All right, I recently decided to take a look at the work that Oz has been compared to (and paired up with) most often. Lewis Carroll's Alice books.
I know Lewis Carroll was a pen name of the Reverend Charles Lutwidge Dodgson, but for the sake of simplicity, I shall refer to him by the pseudonym.
It seems that many characters in Wonderland and the land through the looking-glass were actually based on Carroll's friends and people he knew. (Click here for some examples.)
Also, take into consideration that Alice's adventures both end up being dreams. Does this sound familiar at all to a popular adaptation of Oz?
Yes... The MGM movie. It is noted that the 1925 silent comedy version also featured Dorothy's farmhand friends becoming her classic Oz friends. However, this was done in a literal sense. (Well, not quite, as the Scarecrow, Tin Woodman, and Lion were just the farmhands in costumes.)
It is also noted that when making the MGM Oz movie, that the makeup artists were very careful to make sure that the costumes and makeup did not conceal the stars. Why? Well, back in 1933, Paramount was going under. They put an all-star cast in a lavish fantasy film that ultimately flopped. (The studio was saved by two other films made that year.) The reason? No one recognized the stars in costume. The movie? An adaptation of Alice. So, yes, it does seem that somewhere at MGM, Carroll's tale was kept in mind.

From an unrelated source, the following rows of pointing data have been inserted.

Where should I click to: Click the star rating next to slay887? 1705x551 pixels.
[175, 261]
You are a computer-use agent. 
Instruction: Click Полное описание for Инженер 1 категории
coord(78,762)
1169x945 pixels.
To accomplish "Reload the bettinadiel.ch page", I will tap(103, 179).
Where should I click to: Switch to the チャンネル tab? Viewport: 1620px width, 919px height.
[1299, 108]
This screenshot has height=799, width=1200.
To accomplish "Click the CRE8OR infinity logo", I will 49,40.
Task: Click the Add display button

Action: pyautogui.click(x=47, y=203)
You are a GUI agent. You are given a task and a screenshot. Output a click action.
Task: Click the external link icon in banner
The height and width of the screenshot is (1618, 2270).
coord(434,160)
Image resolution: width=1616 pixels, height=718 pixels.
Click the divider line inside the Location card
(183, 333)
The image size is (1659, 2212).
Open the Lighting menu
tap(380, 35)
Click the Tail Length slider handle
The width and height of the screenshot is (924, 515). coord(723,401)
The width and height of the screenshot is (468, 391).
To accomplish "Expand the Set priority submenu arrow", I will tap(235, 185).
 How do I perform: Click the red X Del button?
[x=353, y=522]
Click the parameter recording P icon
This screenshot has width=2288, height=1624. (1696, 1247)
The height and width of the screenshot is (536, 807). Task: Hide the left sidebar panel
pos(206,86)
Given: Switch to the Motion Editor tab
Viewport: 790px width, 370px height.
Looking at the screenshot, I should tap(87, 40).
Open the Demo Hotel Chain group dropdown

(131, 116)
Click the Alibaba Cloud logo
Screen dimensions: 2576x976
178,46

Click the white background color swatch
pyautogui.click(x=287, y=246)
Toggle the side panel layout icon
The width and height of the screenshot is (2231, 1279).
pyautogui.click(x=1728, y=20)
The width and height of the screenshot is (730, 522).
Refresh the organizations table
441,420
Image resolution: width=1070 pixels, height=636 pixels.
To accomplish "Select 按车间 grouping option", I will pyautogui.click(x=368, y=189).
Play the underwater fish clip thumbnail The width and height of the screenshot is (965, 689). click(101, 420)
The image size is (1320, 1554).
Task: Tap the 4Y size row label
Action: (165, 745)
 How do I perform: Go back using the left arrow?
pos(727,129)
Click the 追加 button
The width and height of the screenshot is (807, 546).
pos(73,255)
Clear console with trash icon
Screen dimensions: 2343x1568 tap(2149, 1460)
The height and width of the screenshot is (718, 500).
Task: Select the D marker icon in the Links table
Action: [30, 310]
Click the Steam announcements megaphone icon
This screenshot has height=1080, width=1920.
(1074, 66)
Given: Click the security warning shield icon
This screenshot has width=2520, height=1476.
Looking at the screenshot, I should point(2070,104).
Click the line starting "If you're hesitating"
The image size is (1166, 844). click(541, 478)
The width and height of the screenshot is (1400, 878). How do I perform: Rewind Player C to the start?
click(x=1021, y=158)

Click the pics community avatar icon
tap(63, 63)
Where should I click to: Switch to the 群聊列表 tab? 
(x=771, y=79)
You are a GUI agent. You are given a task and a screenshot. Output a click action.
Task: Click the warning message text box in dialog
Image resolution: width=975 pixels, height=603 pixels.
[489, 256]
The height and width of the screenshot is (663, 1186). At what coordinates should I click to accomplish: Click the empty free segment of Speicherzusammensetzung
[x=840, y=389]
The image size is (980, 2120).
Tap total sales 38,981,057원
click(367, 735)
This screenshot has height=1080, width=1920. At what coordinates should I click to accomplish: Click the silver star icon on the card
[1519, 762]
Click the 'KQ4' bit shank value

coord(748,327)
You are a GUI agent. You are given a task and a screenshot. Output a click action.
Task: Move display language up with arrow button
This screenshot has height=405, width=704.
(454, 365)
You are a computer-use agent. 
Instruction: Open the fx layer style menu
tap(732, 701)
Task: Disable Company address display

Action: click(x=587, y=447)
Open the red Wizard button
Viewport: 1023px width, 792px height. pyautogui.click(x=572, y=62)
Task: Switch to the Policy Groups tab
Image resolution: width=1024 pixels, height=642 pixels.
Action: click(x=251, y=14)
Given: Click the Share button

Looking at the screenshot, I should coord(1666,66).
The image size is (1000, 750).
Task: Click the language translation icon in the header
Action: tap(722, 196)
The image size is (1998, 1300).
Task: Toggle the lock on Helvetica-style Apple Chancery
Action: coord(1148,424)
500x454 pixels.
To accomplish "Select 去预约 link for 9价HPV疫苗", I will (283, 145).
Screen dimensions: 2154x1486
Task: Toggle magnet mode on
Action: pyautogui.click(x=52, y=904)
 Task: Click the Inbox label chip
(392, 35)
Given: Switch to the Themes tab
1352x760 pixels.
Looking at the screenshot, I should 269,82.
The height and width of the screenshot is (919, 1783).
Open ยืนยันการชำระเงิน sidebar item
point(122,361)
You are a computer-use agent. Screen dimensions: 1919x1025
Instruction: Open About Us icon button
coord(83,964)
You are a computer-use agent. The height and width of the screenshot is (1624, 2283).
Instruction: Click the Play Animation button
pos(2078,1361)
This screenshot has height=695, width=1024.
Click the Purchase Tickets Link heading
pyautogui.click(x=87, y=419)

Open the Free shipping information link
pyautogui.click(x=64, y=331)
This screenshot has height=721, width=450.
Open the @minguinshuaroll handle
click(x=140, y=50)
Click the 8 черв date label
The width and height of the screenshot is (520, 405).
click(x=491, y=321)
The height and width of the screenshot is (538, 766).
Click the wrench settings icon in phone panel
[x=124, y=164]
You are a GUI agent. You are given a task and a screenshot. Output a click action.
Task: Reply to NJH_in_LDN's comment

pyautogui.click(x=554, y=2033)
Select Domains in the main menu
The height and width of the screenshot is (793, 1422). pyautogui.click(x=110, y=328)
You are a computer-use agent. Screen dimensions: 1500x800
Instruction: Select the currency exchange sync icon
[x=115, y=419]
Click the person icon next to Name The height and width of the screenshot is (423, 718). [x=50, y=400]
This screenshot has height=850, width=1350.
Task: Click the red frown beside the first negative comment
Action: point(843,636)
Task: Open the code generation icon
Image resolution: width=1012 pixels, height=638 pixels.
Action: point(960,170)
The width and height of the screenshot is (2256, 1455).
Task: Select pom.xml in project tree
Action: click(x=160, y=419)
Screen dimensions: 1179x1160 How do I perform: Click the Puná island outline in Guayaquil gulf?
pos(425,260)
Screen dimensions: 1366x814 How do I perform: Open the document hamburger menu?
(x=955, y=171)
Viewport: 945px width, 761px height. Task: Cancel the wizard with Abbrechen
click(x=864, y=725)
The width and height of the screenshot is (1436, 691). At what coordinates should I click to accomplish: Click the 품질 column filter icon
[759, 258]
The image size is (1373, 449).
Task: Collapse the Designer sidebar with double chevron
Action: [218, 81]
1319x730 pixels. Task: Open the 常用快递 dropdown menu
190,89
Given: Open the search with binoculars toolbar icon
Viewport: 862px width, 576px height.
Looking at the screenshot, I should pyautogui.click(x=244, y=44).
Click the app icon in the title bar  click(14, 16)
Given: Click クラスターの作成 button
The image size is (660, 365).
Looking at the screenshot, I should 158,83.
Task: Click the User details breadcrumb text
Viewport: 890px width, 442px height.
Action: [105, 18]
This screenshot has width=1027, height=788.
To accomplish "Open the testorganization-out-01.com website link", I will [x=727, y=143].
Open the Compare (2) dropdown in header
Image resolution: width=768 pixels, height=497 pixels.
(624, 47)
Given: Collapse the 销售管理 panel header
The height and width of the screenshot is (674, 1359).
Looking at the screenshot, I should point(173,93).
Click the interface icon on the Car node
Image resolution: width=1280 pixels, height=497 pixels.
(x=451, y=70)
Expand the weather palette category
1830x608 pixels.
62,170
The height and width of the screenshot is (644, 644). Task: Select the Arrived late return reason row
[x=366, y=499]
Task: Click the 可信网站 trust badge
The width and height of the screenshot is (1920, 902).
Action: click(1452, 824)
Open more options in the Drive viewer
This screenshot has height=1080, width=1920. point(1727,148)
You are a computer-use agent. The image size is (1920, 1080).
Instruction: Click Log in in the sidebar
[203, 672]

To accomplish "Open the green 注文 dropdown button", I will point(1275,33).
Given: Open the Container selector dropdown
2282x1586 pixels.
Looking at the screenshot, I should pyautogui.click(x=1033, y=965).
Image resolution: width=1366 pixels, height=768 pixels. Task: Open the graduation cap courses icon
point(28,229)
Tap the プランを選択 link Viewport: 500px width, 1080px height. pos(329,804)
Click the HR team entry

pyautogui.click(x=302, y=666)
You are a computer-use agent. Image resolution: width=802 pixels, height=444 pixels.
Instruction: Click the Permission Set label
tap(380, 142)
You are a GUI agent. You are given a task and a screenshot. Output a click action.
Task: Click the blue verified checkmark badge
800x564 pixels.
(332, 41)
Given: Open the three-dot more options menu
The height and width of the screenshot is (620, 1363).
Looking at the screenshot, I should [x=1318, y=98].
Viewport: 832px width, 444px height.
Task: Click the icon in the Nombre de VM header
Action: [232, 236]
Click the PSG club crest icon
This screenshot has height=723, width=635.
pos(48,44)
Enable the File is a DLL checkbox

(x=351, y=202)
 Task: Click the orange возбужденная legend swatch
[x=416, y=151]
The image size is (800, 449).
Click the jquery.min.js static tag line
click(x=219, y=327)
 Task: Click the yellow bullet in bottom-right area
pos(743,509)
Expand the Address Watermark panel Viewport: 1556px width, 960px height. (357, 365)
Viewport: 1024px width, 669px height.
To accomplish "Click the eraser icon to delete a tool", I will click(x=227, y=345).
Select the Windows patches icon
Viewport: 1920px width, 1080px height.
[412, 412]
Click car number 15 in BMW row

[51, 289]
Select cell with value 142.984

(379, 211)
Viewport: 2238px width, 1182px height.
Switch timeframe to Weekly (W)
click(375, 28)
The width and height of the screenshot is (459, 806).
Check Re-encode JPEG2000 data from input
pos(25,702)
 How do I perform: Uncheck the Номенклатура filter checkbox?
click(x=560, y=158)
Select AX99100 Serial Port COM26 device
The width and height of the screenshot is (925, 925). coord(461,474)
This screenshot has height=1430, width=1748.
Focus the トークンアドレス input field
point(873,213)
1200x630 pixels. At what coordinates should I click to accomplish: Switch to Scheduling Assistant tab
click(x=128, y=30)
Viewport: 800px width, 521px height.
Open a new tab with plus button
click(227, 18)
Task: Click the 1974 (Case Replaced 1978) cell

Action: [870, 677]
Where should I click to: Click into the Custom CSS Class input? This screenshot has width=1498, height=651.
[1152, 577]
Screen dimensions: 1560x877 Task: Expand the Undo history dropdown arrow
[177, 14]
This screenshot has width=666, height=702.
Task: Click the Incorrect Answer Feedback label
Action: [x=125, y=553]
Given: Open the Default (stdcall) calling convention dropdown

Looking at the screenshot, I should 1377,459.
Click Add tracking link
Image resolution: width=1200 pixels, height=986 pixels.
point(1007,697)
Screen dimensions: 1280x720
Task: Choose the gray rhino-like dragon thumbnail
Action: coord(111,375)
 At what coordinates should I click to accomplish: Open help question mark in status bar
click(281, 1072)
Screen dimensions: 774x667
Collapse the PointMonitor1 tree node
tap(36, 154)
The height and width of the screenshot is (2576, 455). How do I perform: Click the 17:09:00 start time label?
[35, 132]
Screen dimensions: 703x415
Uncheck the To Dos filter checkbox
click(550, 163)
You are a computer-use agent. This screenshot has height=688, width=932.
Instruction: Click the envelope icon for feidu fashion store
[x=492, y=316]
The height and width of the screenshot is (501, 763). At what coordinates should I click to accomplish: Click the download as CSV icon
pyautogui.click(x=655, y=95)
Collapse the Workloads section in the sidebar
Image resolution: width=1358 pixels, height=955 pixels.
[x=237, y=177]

So, is it at all possible that MGM's famous "foreshadowing" and "it was just a dream" story motifs took from the popular British tale? I'd say yes! In fact, later adaptations of Alice extended and altered the period of time before the White Rabbit's appearance with foreshadowing. In 1949, an adaptation on film had a prologue with Lewis Carroll himself at Christchurch, the deans (including Mr. Liddell, the real Alice's father) and their disapproval of him, a visit from the King and Queen, and other characters. To escape, Carroll takes the Liddell sisters boating and tells them the Alice story. The same actors voice the Wonderland characters, who were achieved with puppets. (This device proves ineffective as the voices weren't very distinct.)
The "foreshadowing" was in another Alice film exactly 50 years later in Robert Halmi's adaptation of Carroll's tale. (It was, incidentally, directed by Nick Willing, and he and Halmi later served the same roles in 2007's Tin Man.) In this one, Alice is afraid of performing for a tea party, the guests (as well as some of her toys and books) all appear in Wonderland as characters they strongly resemble.
Very amusing is that several Alice fans criticized the 1999 movie for doing a Wizard of Oz spin on the story. However, it does seem as if the story copied itself.
The only flaw in my whole theory is that the people who Carroll based his characters on do not appear in the story (except for some characters renamed in the introductory poem "A Golden Afternoon"), but it does not seem that it wasn't common knowledge at the time. And who's to say that the writers of the MGM movie were not familiar with Alice?
So, anyways, when a film revolves around a dream or delirium sequence where characters are "foreshadowed," it may be the Alice effect, not the Oz effect.